## DATA UNDER STUDY
--*--

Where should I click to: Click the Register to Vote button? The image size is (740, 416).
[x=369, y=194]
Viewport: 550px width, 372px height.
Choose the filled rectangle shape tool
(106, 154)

--*--

## EXERCISE REQUIREMENTS
Would you give the listing again, word for word?

## RESPONSE TO THIS TASK
Where should I click to: Click the Register to Vote button? The image size is (740, 416).
[x=369, y=194]
Viewport: 550px width, 372px height.
Choose the filled rectangle shape tool
(106, 154)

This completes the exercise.